Playing With the Buzz Words. The Purchase Agreement will be riddled with legal "buzz words" which have material consequences and which will detract, enhance, or even shift liability by and between the buyer and seller. The usage of these terms is typically the source of significant negotiations. Depending on which side of the fence you are on, look out for words or phrases such as the following as tools for negotiation and as phrases.
- "to the best of our knowledge"
- "could possibly"
- "without any independent investigation"
- "except for..."
- "subject to..."
- "reasonably believes..."
- "ordinary course of business"
- "to which we are aware..."
- "would not have a material adverse affect on..."
- "primarily relating to..."
- "substantially all..."
- "might" (instead of "would")
- "other than claims which may be less than $____"
- "have received no written notice of..."
- "have used our best efforts (or commercially reasonable efforts) to ..."
- "endeavor to..."
The Existence and Scope of the Non-Compete. It is only natural for the buyer to expect that the seller will agree to stay out of the business being sold for some reasonable period of time. Depending on the seller's stage of life and post-closing plans, which may include actual retirement, the parties are likely to argue over the scope, duration and geographic focus of the covenant against non-competition. The more difficult issues often arise when a conglomerate is spinning-off a particular division or line of business and the remaining divisions will continue to operate in similar or parallel industries to the business being sold to the buyer. The allocation of the purchase price to a non-compete covenant raises certain tax issues that must be analyzed. These covenants may have only limited enforceability under applicable state laws if their scope or duration is deemed unreasonable or excessive.

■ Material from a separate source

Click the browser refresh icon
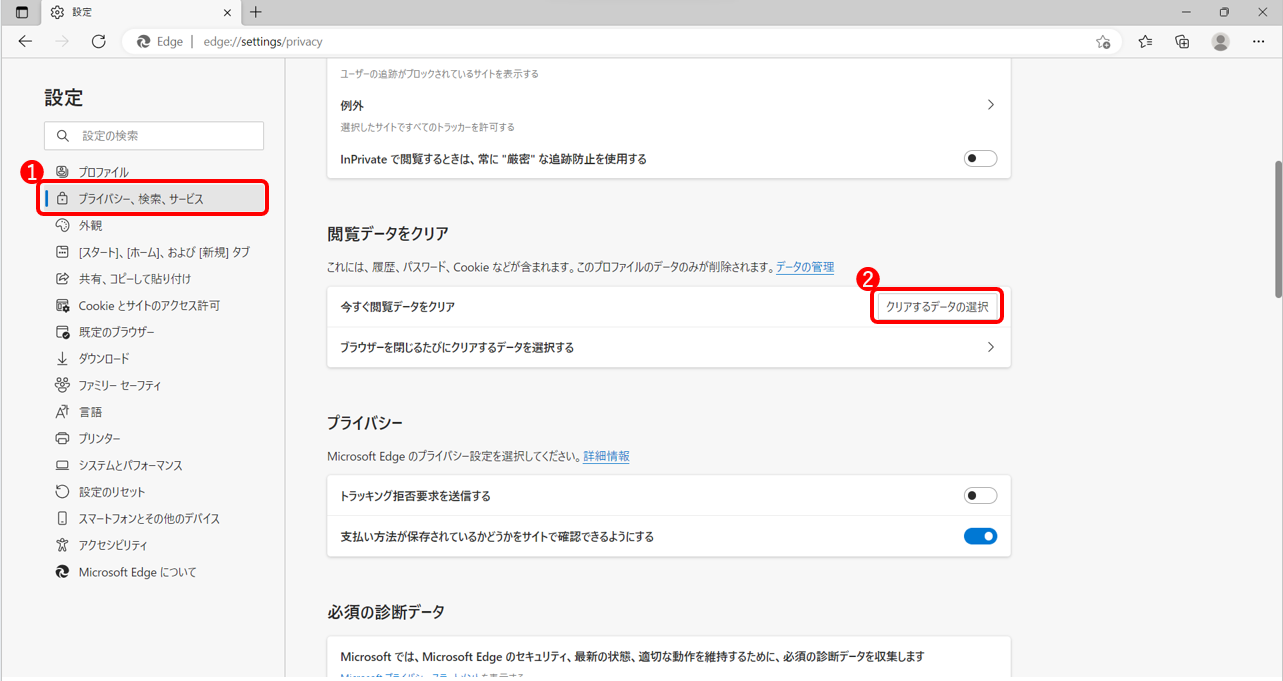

Allocation of Risk. The heart and soul of the Purchase Agreement is, in many ways, merely a tool for allocating risk. The buyer will want to hold the seller accountable for any post-closing claim or liability that arose relating to a set of facts that occurred while the seller owned the company or that has occurred as a result of a misrepresentation or material omission by the seller. The seller, on the other hand, wants to bring as much finality to the transaction as possible to allow some degree of sleep at night. When both parties are represented by skilled negotiators, they are likely to reach a middle ground in general, as well as on specific issues of actual or potential liability. The buyer's counsel will want to draft changes, covenants, representations, and warranties which are strong and absolute, and the seller's counsel will seek to insert phrases like "... except insignificant defaults or losses which have not, or are not likely to, at any time before or after the closing, result in a material loss or liability to or against the buyer…" leaving some wiggle room for insignificant or non-material claims. The battleground will be the indemnification provisions and any exceptions, carve-outs or baskets that are created to dilute these provisions.
So there you have it: the six areas that will be subject to negotiation in the course of attempting to sell or merge your company. Familiarize yourself with them, call in your most astute negotiators, and let the dealing begin.